All photos by Chishima,J.
(キリアイの幼鳥 2005年9月 北海道勇払郡鵡川町(当時))
早いもので9月も三分の一が過ぎ去り、日ごとに夏の存在感が薄くなっていくような気がする。わが国では大部分が旅鳥であるシギやチドリの渡りは、8月後半の成鳥のピークを終え、すでにシーズンの後半に入っている。それなのに、今年は怪我をしていたこともあり、ほとんどシギチを見に行けていないのが残念でならない。7月下旬に野付で渡りの走りを見た(「秋の気配」)以降、繁殖しているコチドリやイソシギを除くと、最近見たのはクサシギとトウネンくらいだろうか…。
クサシギ(幼鳥)
2006年9月 北海道河東郡音更町
トウネン(幼鳥)
2006年9月 北海道十勝郡浦幌町
仕方ないので、図鑑やインターネットでシギチの絵や写真を見ての疑似体験で自分を誤魔化している。近頃はインターネットの普及で、家にいながらにして全国各地、否全世界の鳥の画像が見られるようになったのだから、便利なものである。それでも、気が付くと「フィールドガイド日本の野鳥」(高野伸二著)の図版を眺めていたりするから面白い。きっと、この本でほとんどの鳥を覚えた、いわば原点みたいなものだからだろう。

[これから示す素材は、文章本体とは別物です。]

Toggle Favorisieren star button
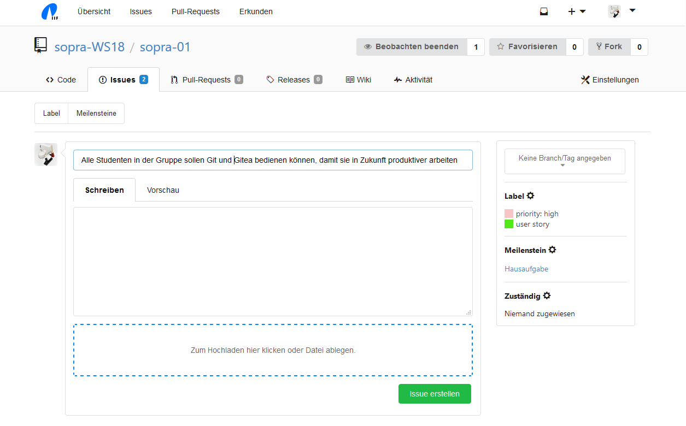 coord(527,47)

「この本」を初めて手に取った時の感動は、今でも鮮明に脳裏に焼きついている。中でも、ハクセキレイのページは忘れがたく、普通種の本種にほぼ1ページを費やして、10点以上のイラストで4亜種を図示しているのには圧倒された。小学校低学年だったが即効親に買ってもらい、取り付かれたように読み耽った。

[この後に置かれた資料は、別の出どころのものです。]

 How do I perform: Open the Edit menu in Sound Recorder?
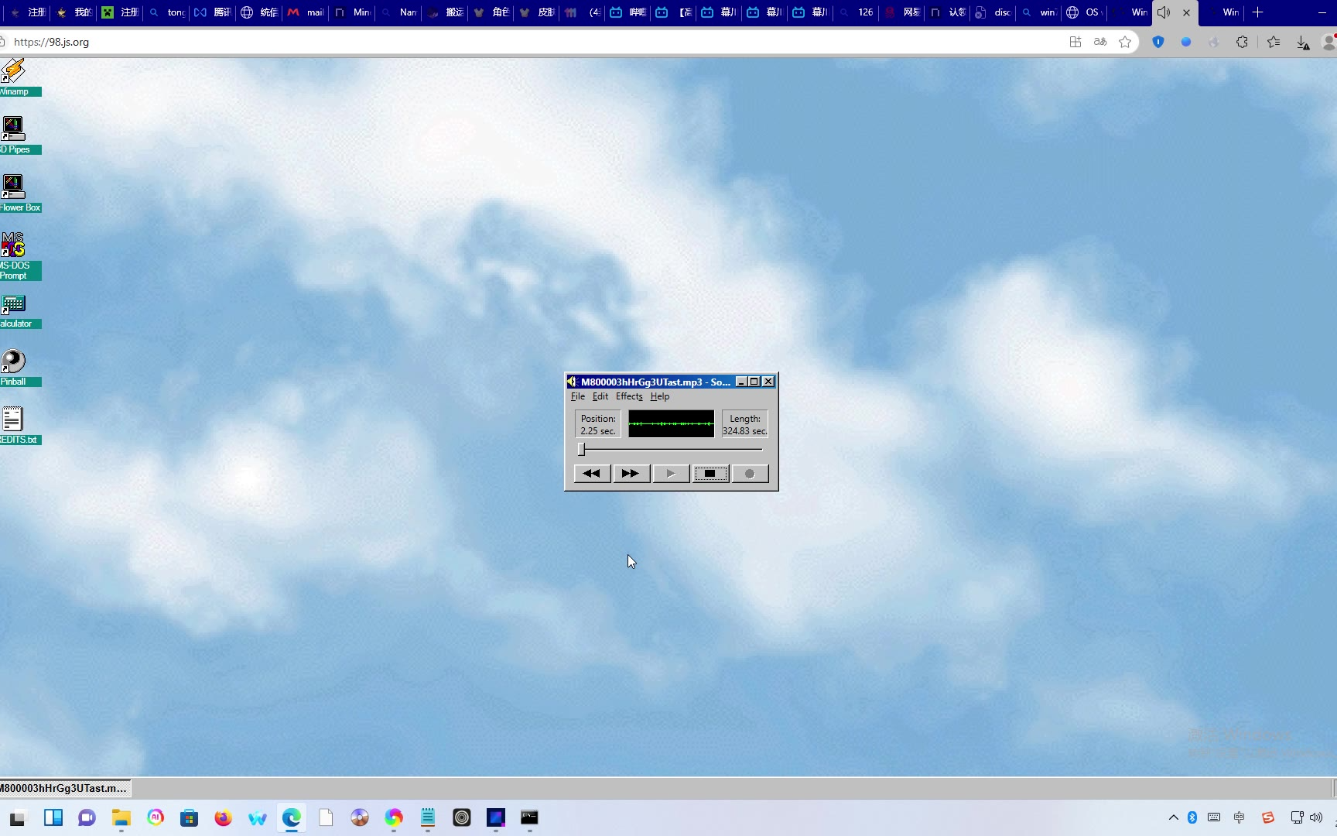tap(600, 396)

とりわけ、シギチのページはよく開いた。この仲間が好きだったことに加えて、内陸の群馬では出会うことの少ない種に対する憧れみたいな感情もあったのだろう。60種以上もいるシギやチドリの中には、ハマシギやアオアシシギなど「名が体を現」したわかりやすい和名もあれば、小学校低学年の国語力では理解不能な和名もいくつかあった。
ハマシギ(冬羽)
2006年2月 千葉県船橋市
その筆頭はキリアイであろう。特に深くは考えなかったが時に気になり、「切り合い」や「斬り合い」などという時代劇の中でしかお目にかかれなさそうな光景を頭に浮かべたこともあった。実際には嘴が錐を合わせたようなことに由来することを知ったのは、本物のキリアイと出会う前だったか、後だったか。高校生くらいの頃は、英名のBroad-billed sandpiper(幅広い嘴のシギ)の方が特徴をよく現していて便利じゃないかなどと思ったものだが、今となってはこの粋な和名を付けた日本人の詩心の方が断然上と、心から思う。
休息中(キリアイほか)
2005年9月 北海道勇払郡鵡川町(当時)
まるでクイズのように皆頭を引っ込めている。答えを下に書いておくので、暇な人は挑戦されてはいかが?
ほかにも、トウネンやダイゼンなどの意味が当時はわからなかった。トウネンが「当年」で、トウネンの小ささが当年子、すなわちその年生まれの子供ぽいことに由来することはじき知ったが、ダイゼンの語源を知ったのはずいぶん後になってからだった気がする。ダイゼン(大膳)とは宮中の宴会料理であり、肉の味の良いダイゼンがこれに用いられていたことに因る名前らしい。江戸時代中期にはすでに「だいぜんしぎ」の名で知られていたそうである。
トウネン(幼鳥)
2005年9月 北海道勇払郡鵡川町(当時)
ダイゼン(冬羽)
2006年2月 千葉県習志野市
時代は変わってダイゼンが宴会料理に出てくることもなくなったが、ダイゼンだけでなく多くのシギやチドリにとって世の中が住みにくくなっているように感じるのは、いささか哀しいことである。
十勝川・初秋
2006年9月 北海道中川郡幕別町
両岸に河畔林を従えて悠々と流れる水面の奥には、日高の蒼い山並。
オオアワダチソウの群落。一面の黄色は美しいが、北米原産の帰化植物である。
オオアワダチソウに止まるベニシジミ
2006年9月 北海道帯広市
そんな帰化植物も、今をしたたかに生きる生き物たちにとっては貴重な資源の側面をもつ。
(2006年9月10日 千嶋 淳)
参考文献:菅原浩・柿澤亮三編著.2005.図説 鳥名の由来辞典.柏書房,東京.
「休息中」の答え
左からキリアイ、ハマシギ、ハマシギ、トウネン(いずれも幼鳥)。
久々に家にいますがまた出かけます また面白い時期になりましたね
私も来週は久々に関東に行き、シギを見る予定です。秋雨が少々心配なところですが。